Given passage:
(begin)
-=| Paul Menzel, Tue, Sep 02, 2008 at 03:56:11PM +0200 |=-
> in [1] aosd-cat is mentioned and in [2] it is written
> 
>         # by default OSD output of function keys is disabled because it's too 
> slow
>         # set to yes if you want fancy osd overlayS
>         ENABLE_OSD='no'
>         OSD_FONT='DejaVuSans 36'
> 
> Now I read [3] about gnome-osd. How does that perform? Since aosd-cat
> was really slow when I tried it.
> [1] /usr/share/doc/eeepc-acpi-scripts/README.Debian
> [2] /etc/default/eeepc-acpi-scripts
> [3] 
> http://lists.alioth.debian.org/pipermail/debian-eeepc-devel/2008-September/000952.html

Well, try it? If you already have gnome (or most of it) installed, 
just add gnome-osd package and set ENABLE_OSD to 'yes'. Logout/login 
for the gnome-osd bridge to start and trigger some notifications.
(end)
Records for the task:
(begin)
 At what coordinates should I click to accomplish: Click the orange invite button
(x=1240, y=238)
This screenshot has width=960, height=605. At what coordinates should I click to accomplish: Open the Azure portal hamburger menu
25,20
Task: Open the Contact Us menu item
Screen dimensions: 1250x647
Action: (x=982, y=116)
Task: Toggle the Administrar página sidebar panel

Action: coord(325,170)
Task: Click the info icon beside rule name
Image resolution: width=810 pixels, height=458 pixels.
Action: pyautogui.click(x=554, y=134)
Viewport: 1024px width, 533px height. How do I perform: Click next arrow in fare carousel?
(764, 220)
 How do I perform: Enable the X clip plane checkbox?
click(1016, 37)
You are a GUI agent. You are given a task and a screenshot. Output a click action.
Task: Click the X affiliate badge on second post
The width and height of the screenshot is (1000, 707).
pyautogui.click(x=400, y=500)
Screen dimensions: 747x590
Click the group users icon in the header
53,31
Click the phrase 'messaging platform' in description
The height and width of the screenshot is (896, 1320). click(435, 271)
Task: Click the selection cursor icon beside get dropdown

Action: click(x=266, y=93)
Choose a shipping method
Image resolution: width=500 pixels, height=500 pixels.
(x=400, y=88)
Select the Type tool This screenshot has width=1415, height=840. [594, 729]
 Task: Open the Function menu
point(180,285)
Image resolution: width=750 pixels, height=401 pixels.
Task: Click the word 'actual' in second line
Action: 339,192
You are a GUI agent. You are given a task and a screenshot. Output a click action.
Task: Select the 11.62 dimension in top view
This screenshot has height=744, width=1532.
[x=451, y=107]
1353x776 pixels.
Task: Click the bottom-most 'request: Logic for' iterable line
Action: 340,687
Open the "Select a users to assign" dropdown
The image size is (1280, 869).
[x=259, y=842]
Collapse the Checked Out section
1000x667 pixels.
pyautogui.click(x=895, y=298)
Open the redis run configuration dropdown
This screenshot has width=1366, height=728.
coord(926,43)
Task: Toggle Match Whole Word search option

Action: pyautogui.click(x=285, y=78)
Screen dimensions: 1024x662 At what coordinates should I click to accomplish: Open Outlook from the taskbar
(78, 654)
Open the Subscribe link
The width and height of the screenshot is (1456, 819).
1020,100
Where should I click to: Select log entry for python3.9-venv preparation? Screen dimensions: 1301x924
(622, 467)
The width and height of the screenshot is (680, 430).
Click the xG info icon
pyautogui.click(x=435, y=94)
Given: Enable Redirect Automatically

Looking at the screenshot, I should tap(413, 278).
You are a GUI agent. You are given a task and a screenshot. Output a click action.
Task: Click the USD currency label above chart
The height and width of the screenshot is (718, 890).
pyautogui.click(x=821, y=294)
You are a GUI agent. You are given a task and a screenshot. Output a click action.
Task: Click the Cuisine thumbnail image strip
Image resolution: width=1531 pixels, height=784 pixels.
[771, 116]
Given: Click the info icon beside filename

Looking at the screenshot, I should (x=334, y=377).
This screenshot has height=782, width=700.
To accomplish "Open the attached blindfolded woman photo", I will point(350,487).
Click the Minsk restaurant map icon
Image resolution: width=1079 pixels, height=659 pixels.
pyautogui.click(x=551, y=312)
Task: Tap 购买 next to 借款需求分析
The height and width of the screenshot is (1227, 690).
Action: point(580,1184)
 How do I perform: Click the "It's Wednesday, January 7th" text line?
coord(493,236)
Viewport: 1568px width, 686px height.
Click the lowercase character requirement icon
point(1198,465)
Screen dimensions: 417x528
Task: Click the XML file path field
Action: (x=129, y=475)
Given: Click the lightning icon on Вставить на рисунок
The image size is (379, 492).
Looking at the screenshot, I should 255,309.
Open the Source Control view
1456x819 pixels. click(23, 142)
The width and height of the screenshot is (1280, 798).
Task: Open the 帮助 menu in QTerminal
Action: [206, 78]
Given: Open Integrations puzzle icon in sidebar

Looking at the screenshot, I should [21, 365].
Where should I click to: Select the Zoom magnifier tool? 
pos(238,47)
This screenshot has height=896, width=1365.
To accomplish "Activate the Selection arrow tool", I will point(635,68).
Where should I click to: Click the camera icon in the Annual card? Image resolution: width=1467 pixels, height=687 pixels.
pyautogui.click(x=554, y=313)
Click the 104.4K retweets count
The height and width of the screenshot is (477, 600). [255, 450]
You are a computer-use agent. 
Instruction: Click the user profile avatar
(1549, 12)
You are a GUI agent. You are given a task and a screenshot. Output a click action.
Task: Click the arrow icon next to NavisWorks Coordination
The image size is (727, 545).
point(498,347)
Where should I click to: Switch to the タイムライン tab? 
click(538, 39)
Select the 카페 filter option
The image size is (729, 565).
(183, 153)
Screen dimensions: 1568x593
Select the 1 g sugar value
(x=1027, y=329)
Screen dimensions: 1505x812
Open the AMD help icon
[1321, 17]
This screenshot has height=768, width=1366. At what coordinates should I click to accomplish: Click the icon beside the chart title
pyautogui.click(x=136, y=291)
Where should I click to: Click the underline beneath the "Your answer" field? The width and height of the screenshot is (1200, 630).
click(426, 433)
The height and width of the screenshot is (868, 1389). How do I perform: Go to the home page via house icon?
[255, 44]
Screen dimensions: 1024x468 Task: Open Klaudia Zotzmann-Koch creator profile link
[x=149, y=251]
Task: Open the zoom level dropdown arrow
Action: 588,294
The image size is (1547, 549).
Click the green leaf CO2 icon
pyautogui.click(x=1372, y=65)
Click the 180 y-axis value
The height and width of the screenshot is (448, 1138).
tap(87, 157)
(end)
Problems:
1. According to the mailing list post, which package should be added if GNOME is already installed?
2. Rewrite the records from their start through the line containing "The height and width of the screenshot is (896, 1320).", swapping "orange" for "blue" and leaving everything else unchanged. Return only that stretch.

Written responses:
1. The gnome-osd package.

2.
 At what coordinates should I click to accomplish: Click the blue invite button
(x=1240, y=238)
This screenshot has width=960, height=605. At what coordinates should I click to accomplish: Open the Azure portal hamburger menu
25,20
Task: Open the Contact Us menu item
Screen dimensions: 1250x647
Action: (x=982, y=116)
Task: Toggle the Administrar página sidebar panel

Action: coord(325,170)
Task: Click the info icon beside rule name
Image resolution: width=810 pixels, height=458 pixels.
Action: pyautogui.click(x=554, y=134)
Viewport: 1024px width, 533px height. How do I perform: Click next arrow in fare carousel?
(764, 220)
 How do I perform: Enable the X clip plane checkbox?
click(1016, 37)
You are a GUI agent. You are given a task and a screenshot. Output a click action.
Task: Click the X affiliate badge on second post
The width and height of the screenshot is (1000, 707).
pyautogui.click(x=400, y=500)
Screen dimensions: 747x590
Click the group users icon in the header
53,31
Click the phrase 'messaging platform' in description
The height and width of the screenshot is (896, 1320). click(435, 271)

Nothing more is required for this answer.